» **Exercise brief**
Echo the material word for word, from the line containing "The width and" through the end of the material. Leave the pictures out.
━━━━
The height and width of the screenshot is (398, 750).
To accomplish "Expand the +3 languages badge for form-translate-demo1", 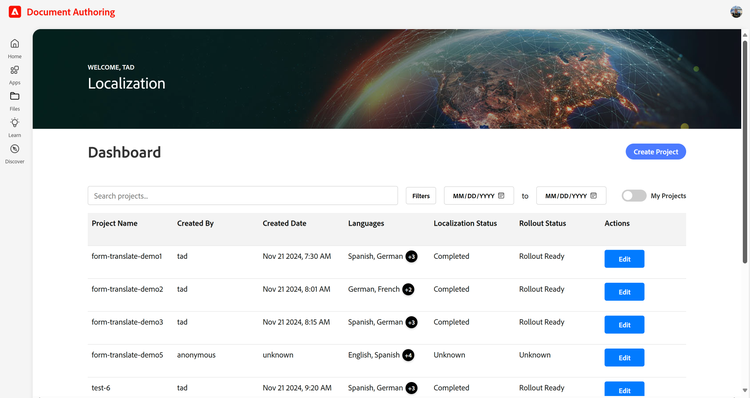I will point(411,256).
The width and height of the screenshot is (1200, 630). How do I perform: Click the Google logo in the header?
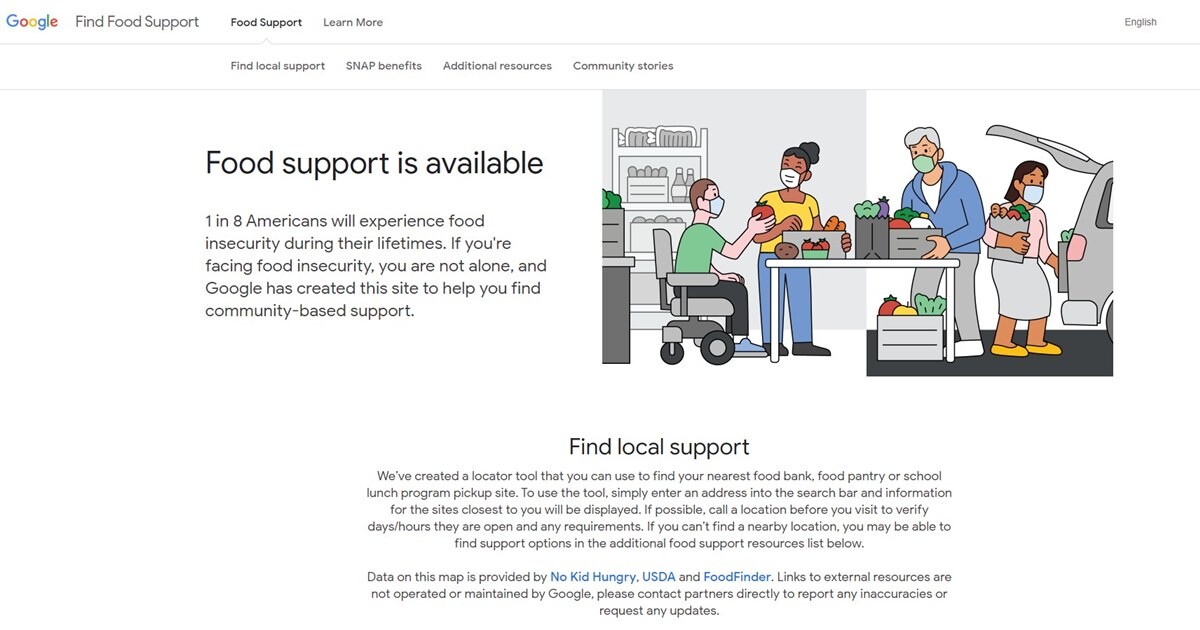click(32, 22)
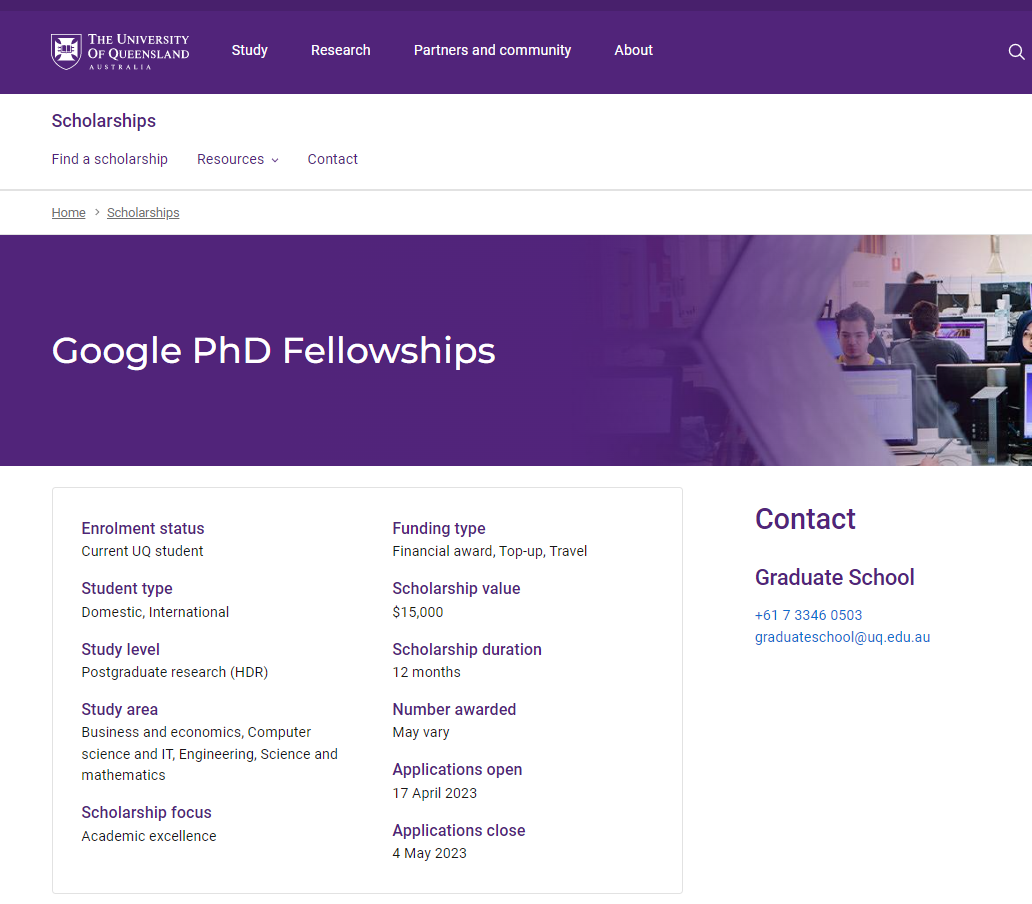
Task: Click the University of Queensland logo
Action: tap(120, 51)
━━━━
» **Exercise result**
The width and height of the screenshot is (1200, 630). How do I perform: Click the Google logo in the header?
click(32, 22)
Task: Click the University of Queensland logo
Action: tap(120, 51)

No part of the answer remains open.